Image of the SLS rocket ready for launch

Nasa moon rocket and capsule launch delayed to 2019

Image credit: NASA

The launch of a $23 billion rocket due to fly around the moon and eventually help put humans on Mars has been delayed until 2019, according to a recent Nasa announcement.

Nasa had planned to launch its Space Launch System (SLS) rocket in November 2018 from the Kennedy Space Center, Florida.

The SLS program is a constituent of Nasa’s deep-space exploration plans. Designed to be the most powerful rocket ever built, the SLS rocket would replace the retired Space Shuttle and take Nasa astronauts further into space than ever before. Its planned functions include sending the deep-space Orion capsule into high lunar orbit and eventually helping to send astronauts and equipment to Mars.

In September 2011, it was announced that the SLS program had an estimated development cost of $18 billion through 2017. Some organisations, including The Planetary Society and the Space Frontier Foundation, argued that the program was unnecessarily expensive and would consume the funds available for other space exploration projects.

By September 2018, Nasa will have spent $23 billion on the rocket, capsule, launch site and support systems, according to an audit by Nasa’s Office of Inspector General.

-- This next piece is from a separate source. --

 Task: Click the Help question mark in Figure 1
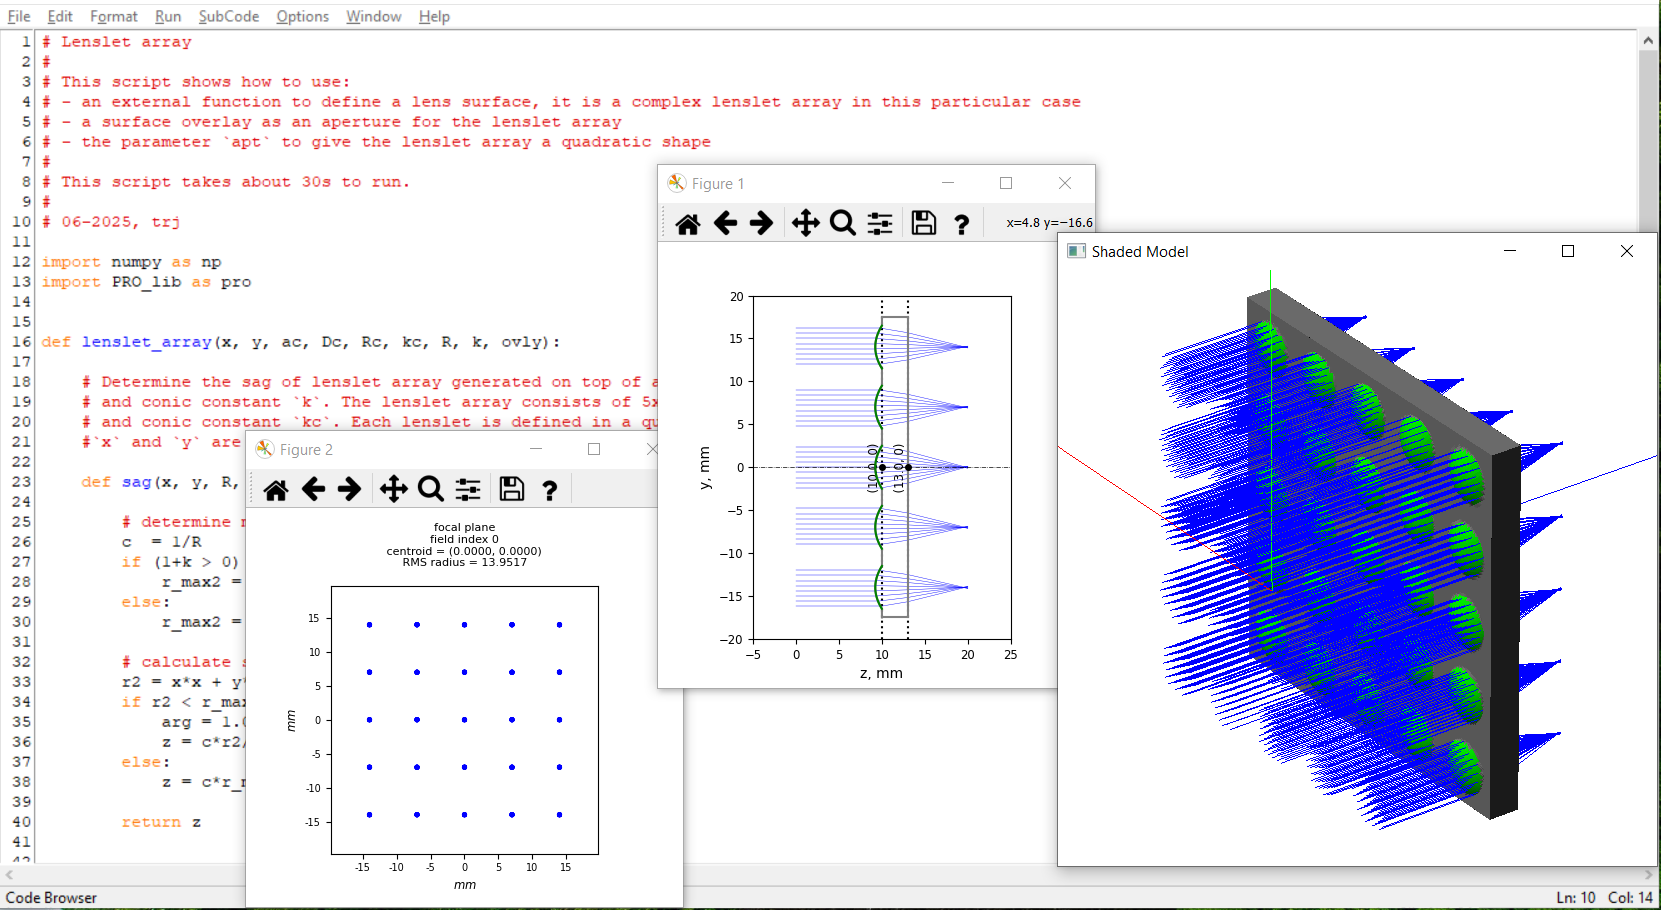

A further $9 billion was spent on the shelved Constellation lunar exploration program, which aimed to put astronauts back on the moon by 2020.

At the suggestion of US President Donald Trump’s administration, Nasa began reviewing the implications of adding a two-person crew for the rocket’s trial flight.

However, Robert M. Lightwood Jr., the agency’s acting administrator announced that it would be more appropriate to wait until a second flight before manning the spacecraft. Installing systems to support a live crew could cost up to $900 million more and would likely delay the flight until 2020, Lightwood said.

Nasa’s research “really reaffirmed that the baseline plan we have in place was the best way for us to go,” he added during a conference call.

Even without a crew, the rocket will not be ready for its first launch until 2019, with a second flight expected after 2021, said William H Gerstenmaier, Nasa’s associate administrator. Delays to the program are largely due to technical issues relating to the development of the rocket and Orion, as well as tornado damage to the rocket’s manufacturing plant in New Orleans.

“We’re really building a system,” said Gerstenmaier. “It is much, much more than one flight.”

The SLS rocket incorporates engines left over from the space shuttle program and shuttle-derived solid rocket boosters. It will have the capacity to put 70 tonnes into orbit around Earth, with later versions expected to carry nearly twice that load.

A more detailed timeframe for the SLS program is expected within the next month.